WORK TASK: Repeat all entries word for word; skip images.

Dataset entries
=-=-=-=-=

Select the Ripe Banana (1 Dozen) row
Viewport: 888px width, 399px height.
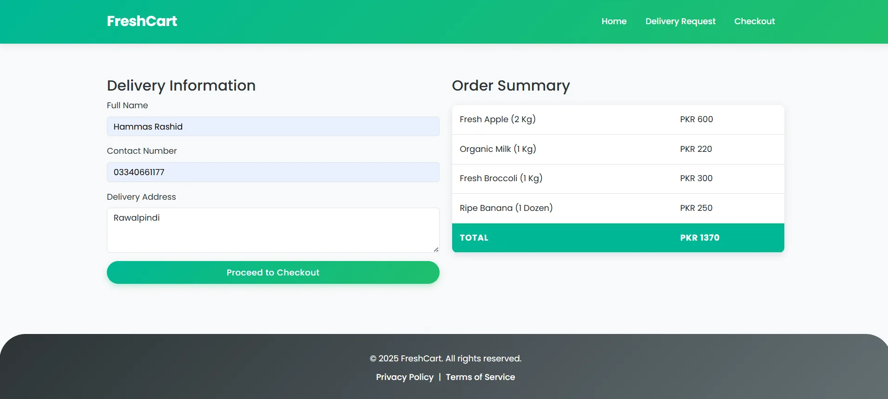618,208
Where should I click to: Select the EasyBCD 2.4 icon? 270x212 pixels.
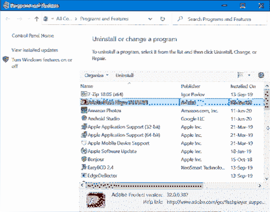click(x=84, y=168)
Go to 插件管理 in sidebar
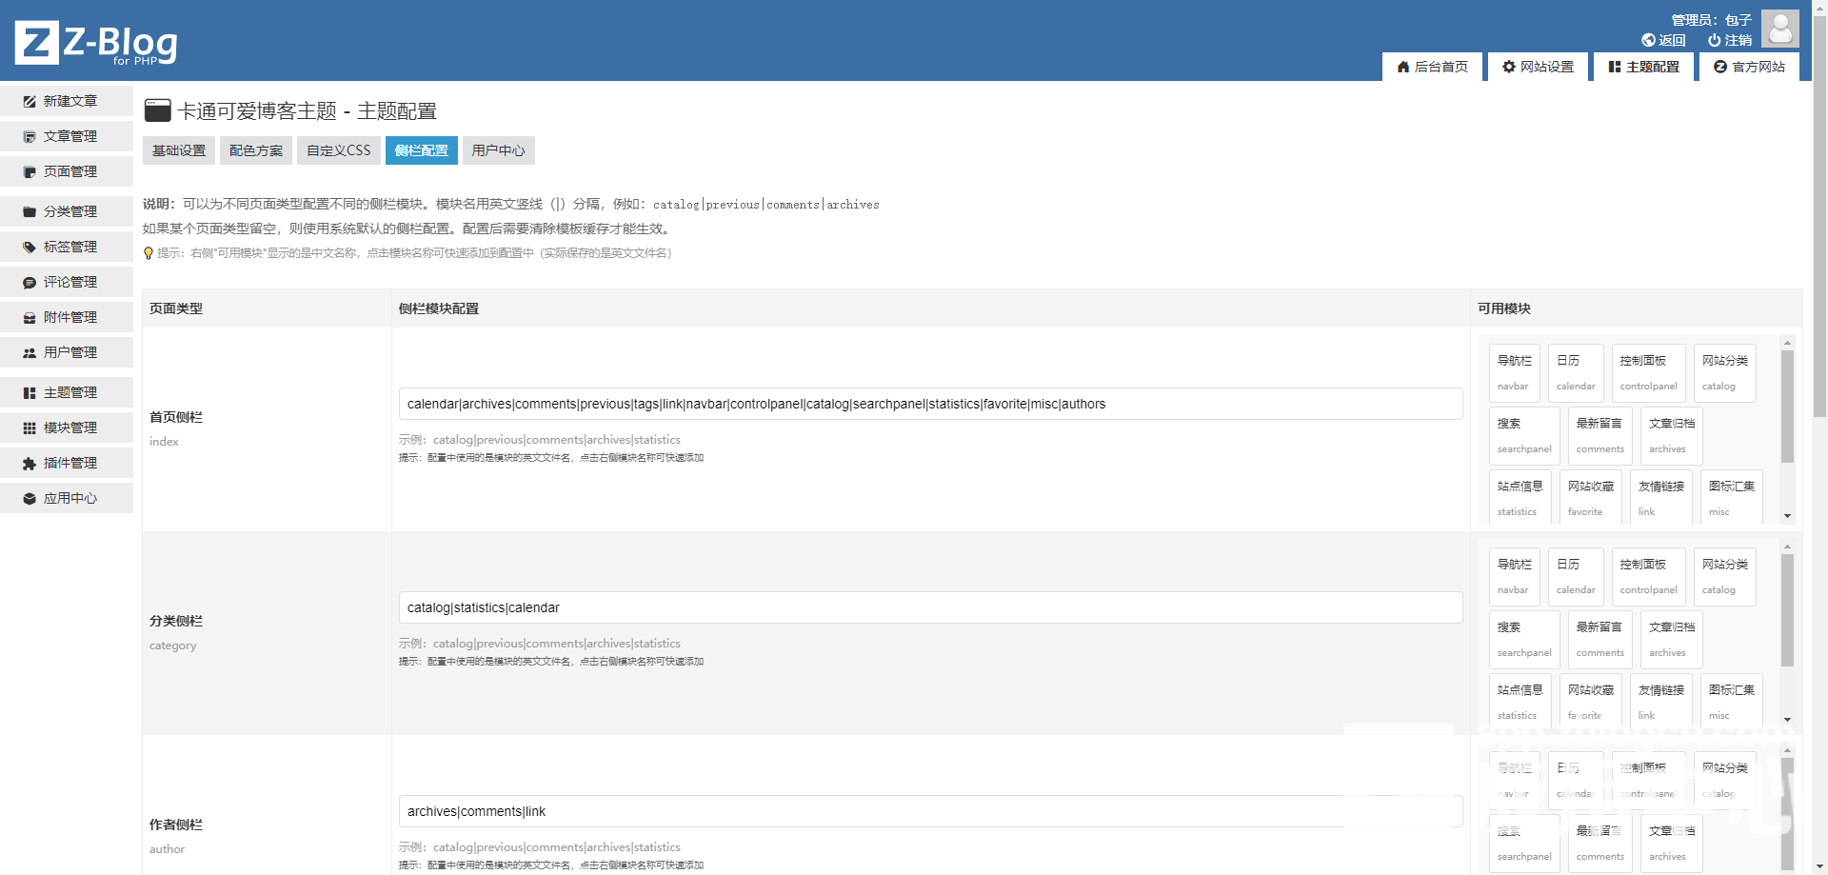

=-=-=-=-=

REPLY:
Select the Ripe Banana (1 Dozen) row
Viewport: 888px width, 399px height.
618,208
Where should I click to: Select the EasyBCD 2.4 icon? 270x212 pixels.
click(x=84, y=168)
Go to 插件管理 in sidebar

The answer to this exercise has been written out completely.